** Opening INPUT FOR THIS TASK block **
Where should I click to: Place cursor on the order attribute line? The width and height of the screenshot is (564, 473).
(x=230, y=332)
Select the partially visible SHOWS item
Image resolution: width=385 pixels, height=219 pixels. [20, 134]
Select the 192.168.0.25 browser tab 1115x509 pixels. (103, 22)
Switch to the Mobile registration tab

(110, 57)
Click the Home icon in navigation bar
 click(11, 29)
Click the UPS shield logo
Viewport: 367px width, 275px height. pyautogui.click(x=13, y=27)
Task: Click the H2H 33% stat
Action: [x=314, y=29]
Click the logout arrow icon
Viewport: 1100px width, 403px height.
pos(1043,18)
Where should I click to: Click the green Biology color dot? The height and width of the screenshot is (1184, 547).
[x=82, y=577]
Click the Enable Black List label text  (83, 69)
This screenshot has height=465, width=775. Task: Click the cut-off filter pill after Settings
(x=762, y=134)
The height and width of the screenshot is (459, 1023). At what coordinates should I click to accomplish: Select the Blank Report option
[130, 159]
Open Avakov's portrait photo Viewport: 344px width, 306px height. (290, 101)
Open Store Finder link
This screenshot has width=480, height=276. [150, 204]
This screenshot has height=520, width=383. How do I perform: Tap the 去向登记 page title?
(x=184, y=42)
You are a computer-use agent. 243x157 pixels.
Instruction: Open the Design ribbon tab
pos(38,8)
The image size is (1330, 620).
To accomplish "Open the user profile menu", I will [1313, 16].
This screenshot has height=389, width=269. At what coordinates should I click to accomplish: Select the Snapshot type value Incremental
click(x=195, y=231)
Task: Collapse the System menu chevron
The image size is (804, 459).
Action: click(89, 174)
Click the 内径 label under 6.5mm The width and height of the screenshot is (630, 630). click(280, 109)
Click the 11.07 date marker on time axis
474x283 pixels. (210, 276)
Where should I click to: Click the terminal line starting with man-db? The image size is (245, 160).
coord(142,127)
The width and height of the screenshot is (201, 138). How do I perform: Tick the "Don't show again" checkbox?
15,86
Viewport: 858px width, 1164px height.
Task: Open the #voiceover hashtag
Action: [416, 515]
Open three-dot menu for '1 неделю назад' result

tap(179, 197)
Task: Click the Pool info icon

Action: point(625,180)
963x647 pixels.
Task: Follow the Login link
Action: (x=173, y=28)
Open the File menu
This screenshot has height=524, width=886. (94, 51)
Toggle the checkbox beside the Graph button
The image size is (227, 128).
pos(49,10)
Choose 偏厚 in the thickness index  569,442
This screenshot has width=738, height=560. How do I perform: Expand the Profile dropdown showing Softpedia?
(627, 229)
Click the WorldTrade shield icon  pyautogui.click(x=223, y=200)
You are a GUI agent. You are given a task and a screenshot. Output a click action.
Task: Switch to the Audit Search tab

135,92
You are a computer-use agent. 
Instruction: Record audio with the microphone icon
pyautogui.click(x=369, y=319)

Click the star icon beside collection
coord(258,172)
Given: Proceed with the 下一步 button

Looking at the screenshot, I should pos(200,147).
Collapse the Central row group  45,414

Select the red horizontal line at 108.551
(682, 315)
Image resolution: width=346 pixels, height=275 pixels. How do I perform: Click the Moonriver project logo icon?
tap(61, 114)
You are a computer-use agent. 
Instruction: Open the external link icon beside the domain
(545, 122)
** Closing INPUT FOR THIS TASK block **
» TASK REQUIREMENTS: Using the listing, filter for "Collapse" and return the matching lines.

» PROBLEM SOLUTION:
Task: Collapse the System menu chevron
Collapse the Central row group  45,414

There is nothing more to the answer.